Premier Słowacji Robert Fico powiedział w poniedziałek, że jego kraj wstrzyma dostawy oleju napędowego do Ukrainy, chyba że Kijów przywróci przepływ ropy z rosyjskiego Łukoilu przez swoje terytorium.
Ukraina pod koniec czerwca nałożyła sankcje na Łukoil, jeden z największych rosyjskich koncernów naftowych, zakazując mu jakiejkolwiek działalności na terytorium Ukrainy i wstrzymując przepływ ropy do słowackich i węgierskich rafinerii.

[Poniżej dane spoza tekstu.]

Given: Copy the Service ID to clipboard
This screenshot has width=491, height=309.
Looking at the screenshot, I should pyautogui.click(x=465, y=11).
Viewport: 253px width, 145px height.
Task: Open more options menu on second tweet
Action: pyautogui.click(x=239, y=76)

Wiceminister Roman Andarak powiedział we wtorek, że Ukraina jest "gotowa rozwiązać ewentualne problematyczne kwestie", gdy Słowacja uruchomi odpowiedni mechanizm w umowie stowarzyszeniowej z UE.
"Do tej pory tego nie zrobiono" - powiedział Andarak w pisemnym komentarzu dla agencji Reuters, dodając, że Kijów "gwarantuje nieprzerwany tranzyt ropy" dla wszystkich firm, które nie podlegają zachodnim i ukraińskim sankcjom.
Dostawy ropy przez Ukrainę od innych rosyjskich dostawców nie zostały przerwane, a Ukraina nadal jest wiarygodnym partnerem dla UE w zakresie usług tranzytu ropy, stwierdził Andarak. "Strona ukraińska nie wstrzymała tranzytu, jest on kontynuowany" - zaznaczył.
Wspólny udział Słowacji i Węgier w dostawach oleju napędowego do Ukrainy wynosi około 10 procent, a ukraińscy analitycy twierdzą, że może on zostać pokryty z innych źródeł.